前回の続きです。
同レベルでの健全なライバル関係を持ち、切磋琢磨するのも成長につながるのではないかという意見がありました。
確かに、それでも成長はするでしょう。
ただし、それはそのレベルで見えているところまで、です。
人は、例えばギターならギターを学び始めたとき、一番上まで見えているという勘違いをしています。
自分は今は全然弾けない、でも一番上に見えているあそこまで行けば自分も一流になれる、という勘違いです。
その、今見えている一番上の何かは、今の自分レベルで見えている一番上というだけで、本当はそこから見えないところにさらに上があります。
たとえるなら、今見えているのが第一層の一番上まで、でも実は第二層も第三層もあるのです。
で、第一層にいる人は第一層の天井しか見えないし、その上があるのも分からない、第二層にいる人は第二層の天井しか見えないし、その上があるのも分からない、と言えば理解できるでしょうか?
同レベルとの切磋琢磨による成長は、第一層なら第一層での出来事にすぎません。
そして、ずっとそこにいると、第二層があるということすら気づかずに成長が止まってしまう可能性が高いのです。
そこで、上の人と接触する必要性が出てきます。
例えば、先輩や上手な人と話していて、話が全然かみ合わないことってありますよね?
自分「○○(アーティスト)ってめっちゃ上手いっすよねー!」
先輩「ん~、まあ、上手いんだけどね……ちょっと△△が@@なのが$$でさ…」
自分「え?」
先輩「あ~(苦笑い)ゴメンゴメン。
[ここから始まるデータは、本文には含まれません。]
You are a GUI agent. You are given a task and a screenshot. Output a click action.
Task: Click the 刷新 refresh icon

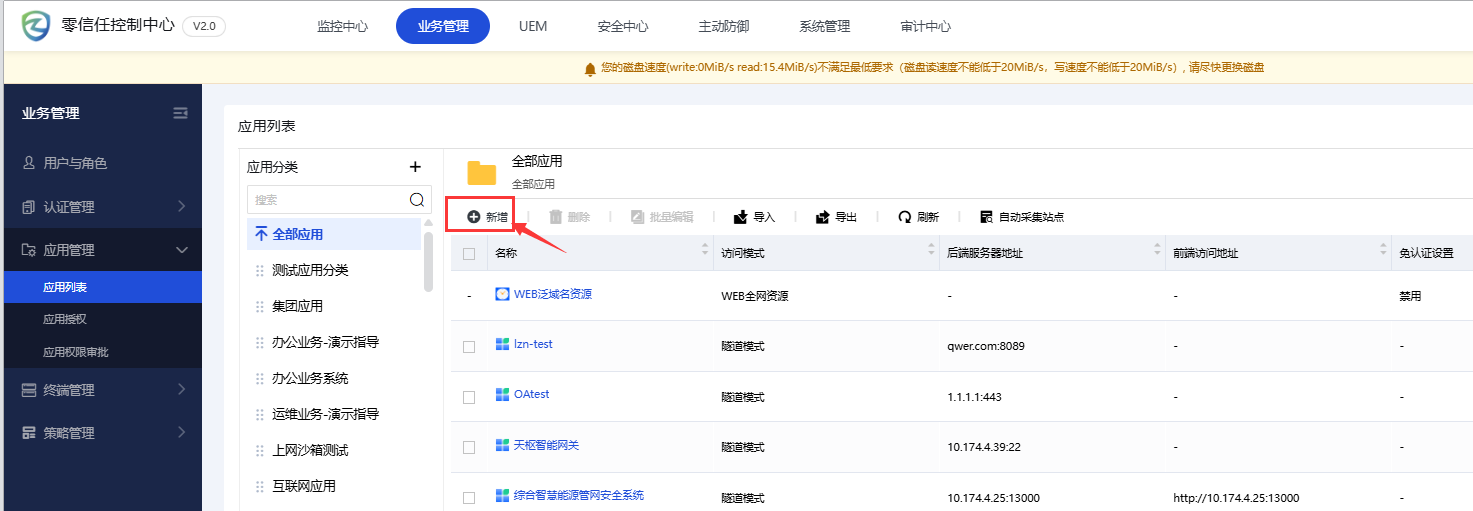[905, 217]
まあ、そのうち分かるよ」
自分「……」
といったような、微妙な空気が流れる瞬間。
これが正に第一層の住人(自分)と、第二層かもっと上の住人(先輩)の会話です。
自分は音楽の上の上まで全て知っている、見えているつもりで話しているけど、先輩からしたら『こいつはまだそこか、浅いな、俺のいるところが見えてないんだろうな、でも言っていいのかな、傷つかないかな……』と気を使って言葉を濁している状態です。
一昔前なら先輩から『お前、なんもわかってへんな』『ガキが能書き垂れんなや』『そのレベルの話どーでもええわ』『そんなん聞いておもろいん?』などと一蹴されるでしょうが、今はあんまりそういう文化もないですからねえ。
だからますます上の層が見えにくくなっているのではないかと思います。
第一層の住人は、こうやって上の層の住人と接触し、違和感を感じ、あるいは無理矢理そっちに引き上げられて初めて自分が見たこともない上の世界があるということを知ります。
同じ層の住人(同レベル)同士の切磋琢磨ではそれは無理です。
だって、相手も、仲間の誰も上の層を知らないのですから。
一方で、無茶ぶりしてくる先輩や、無理難題(と自分には思える)な課題を出してくる先生は、あなたに上の層を見せてあげようとしてくれているのです。
どちらと付き合うべきかは明白でしょう。
とはいえ、上の層に上がるのは並大抵のことではありませんし、どこが第一層でどこから第二層なんてはっきりしているものでもありません。
後々になって、そういえばあの出来事で自分が全部変わったなあ、というのが上の層に上がった瞬間です。
俗に言う、世界が広がるとか、扉が開くといったのと同じです。
あと、このたとえは技術の話ではないので。
音楽や芸術に対する認識全てです。